The position function is an essential concept when calculating motion in physics. It represents the location of an object as it changes over time. For this exercise, we have a position function given by \( p(t) = -5t^2 + 2 \). Here:

• \( t \) is the time variable.
• \(-5t^2 + 2\) is a quadratic equation, which will describe how the object's position varies at any given time \( t \).

The coefficients and terms in this equation provide valuable information about motion. For instance, the \(-5t^2\) term indicates acceleration affecting direction and speed, while "+2" could represent the object's initial position. Understanding the position function is crucial for determining any particulars about a moving object, such as velocity.

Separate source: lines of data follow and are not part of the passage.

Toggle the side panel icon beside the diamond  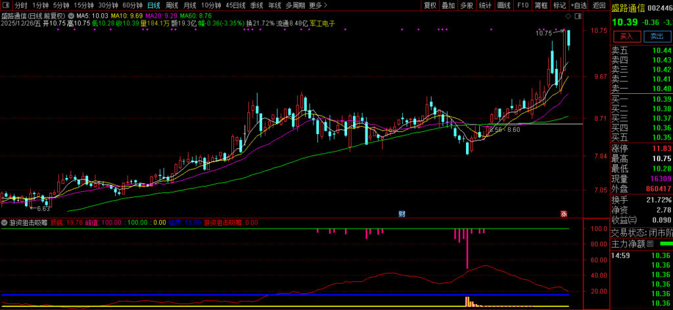pyautogui.click(x=577, y=14)
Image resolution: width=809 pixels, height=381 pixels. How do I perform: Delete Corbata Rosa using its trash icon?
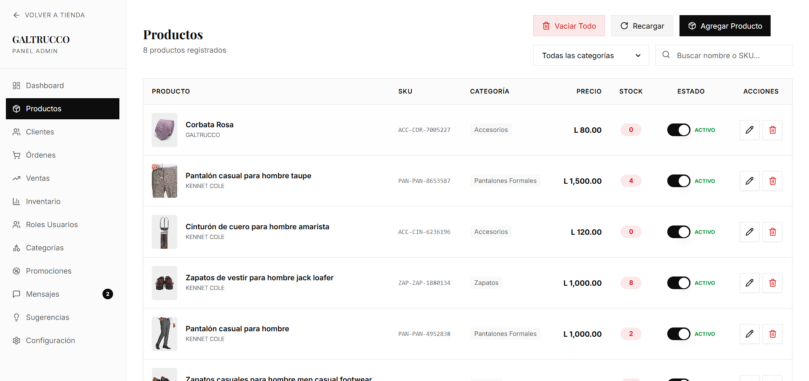(x=772, y=130)
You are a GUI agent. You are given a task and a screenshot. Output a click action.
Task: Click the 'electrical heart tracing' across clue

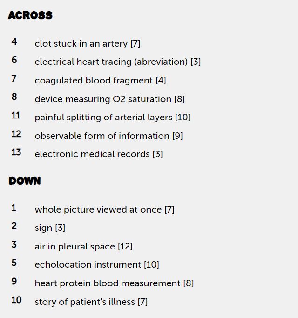[117, 62]
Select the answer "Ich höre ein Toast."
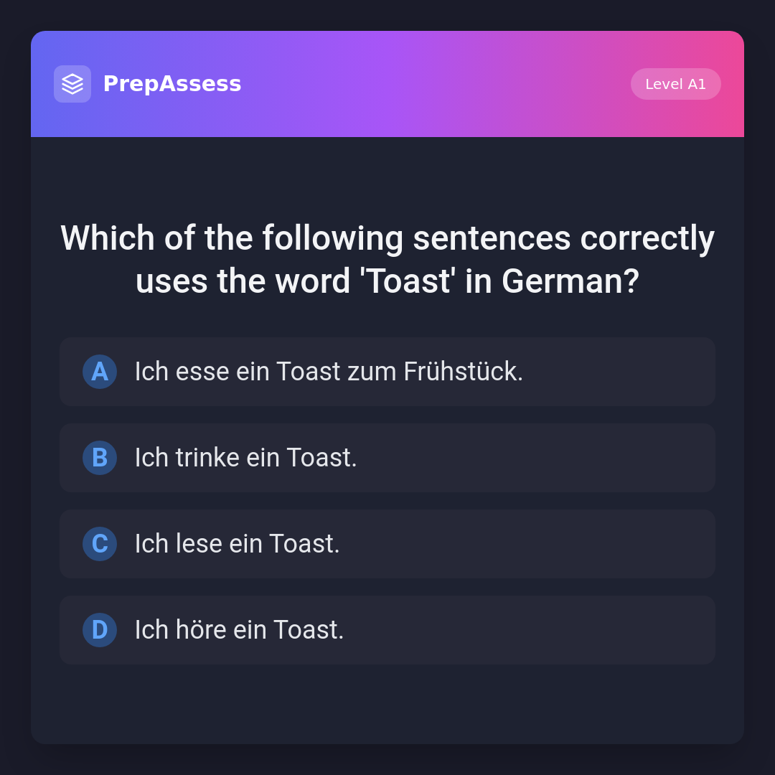 [388, 630]
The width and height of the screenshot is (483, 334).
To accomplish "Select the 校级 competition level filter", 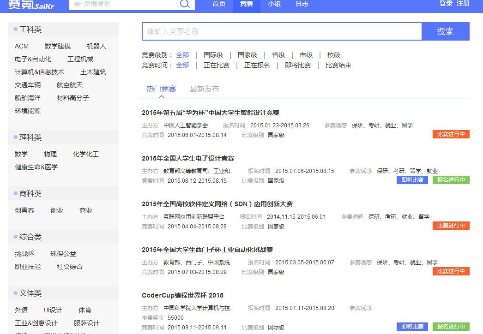I will coord(334,54).
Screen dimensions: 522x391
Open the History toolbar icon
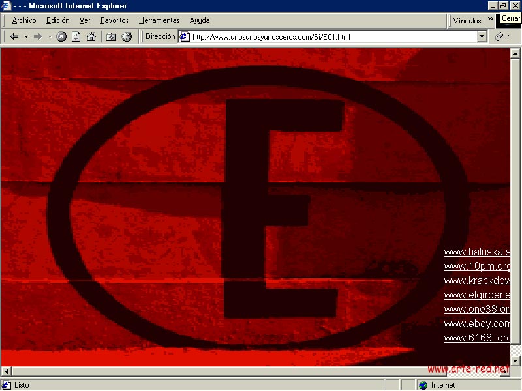127,37
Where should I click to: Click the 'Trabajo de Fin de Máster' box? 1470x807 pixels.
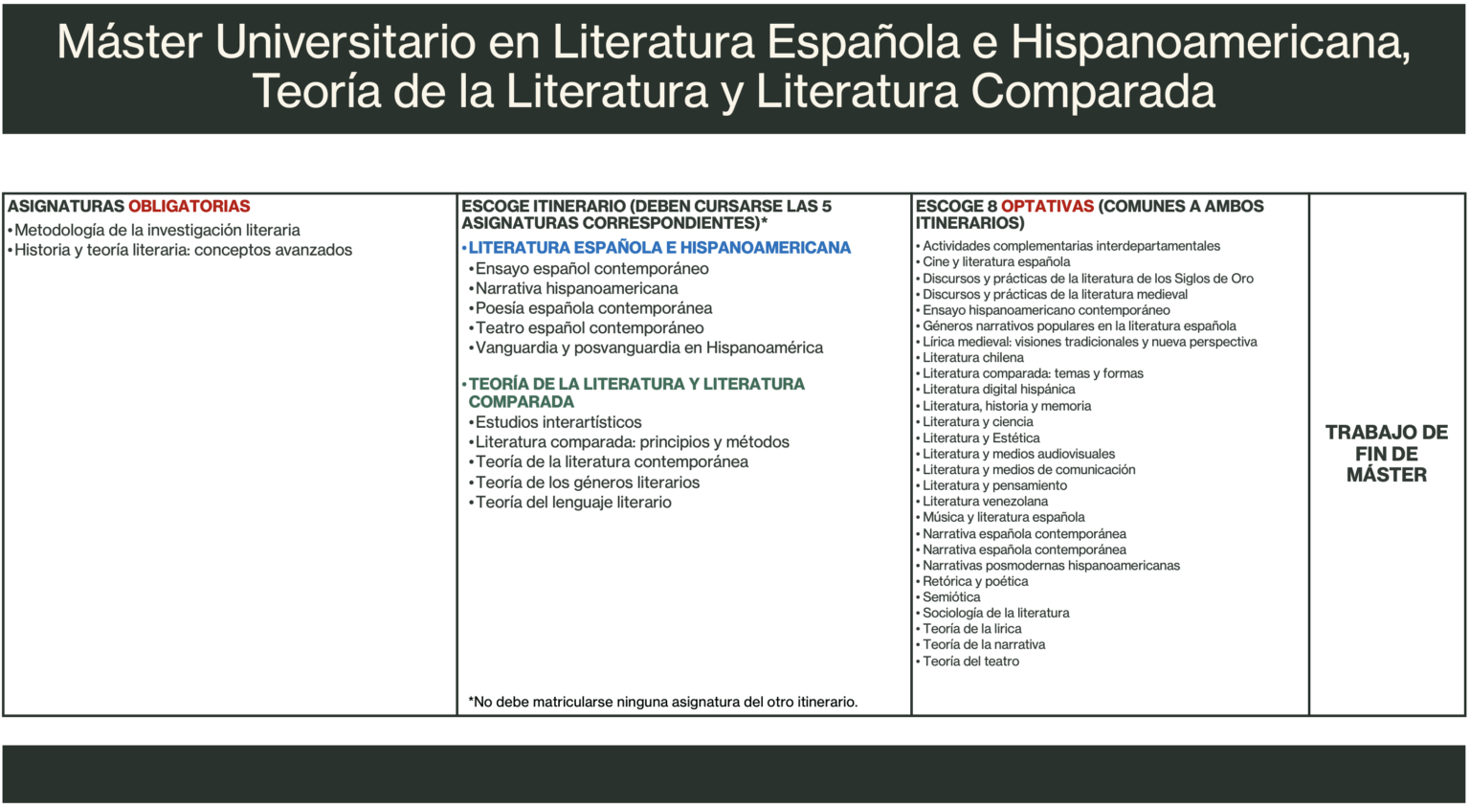click(1386, 454)
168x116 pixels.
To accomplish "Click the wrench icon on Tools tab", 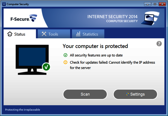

A derivative in mathematics refers to the rate at which a function is changing at any given point. It is a fundamental tool in calculus and is used to calculate instantaneous rates of change, such as the velocity of a moving object. In our problem, finding the derivative of the position function \( p(t) = -5t^2 + 2 \) helps us determine the velocity function.For a function \( f(t) = -5t^2 \), the derivative \( f'(t) \) gives us the rate of change of position with respect to time.

To find the derivative of our specific position function, we apply calculus rules that simplify this process. This step prepares us to evaluate the motion at specific instants more effectively.

The power rule is a handy tool in calculus used for differentiating functions of the form \( f(t) = at^n \). For such functions, the derivative is \( f'(t) = nat^{n-1} \). This rule allows us to efficiently find derivatives without extensive computation. In our original exercise, to find the derivative of the position function \( p(t) = -5t^2 + 2 \), we apply the power rule to \(-5t^2\). Using the power rule step-by-step:

• The coefficient \( a = -5 \) is multiplied by the exponent \( n = 2 \), resulting in \(-10\).
• We decrease the exponent by one, moving from \( t^2 \) to \( t^1 \), leading to \(-10t\).

Therefore, the derived function is \( p'(t) = -10t \), which describes the velocity of the object at any moment \( t \).

After determining the derivative of the position function, calculating the velocity is straightforward. Here, we want the instantaneous velocity at a specific time \( c = 1 \).With the derivative \( p'(t) = -10t \) from the previous steps, you substitute the given time \( t = 1 \) into this expression:Substitute:

• \( p'(1) = -10(1) = -10 \)

This result tells us that at the precise moment when \( t = 1 \), the instantaneous velocity of the object is \(-10\) (units per time). The negative sign in the result implies direction, indicating that the object moves in the opposite direction of the positive axis.

This calculation is essential, especially in real-time applications, as it provides insights into how fast and in which direction an object is traveling at an exact point in time.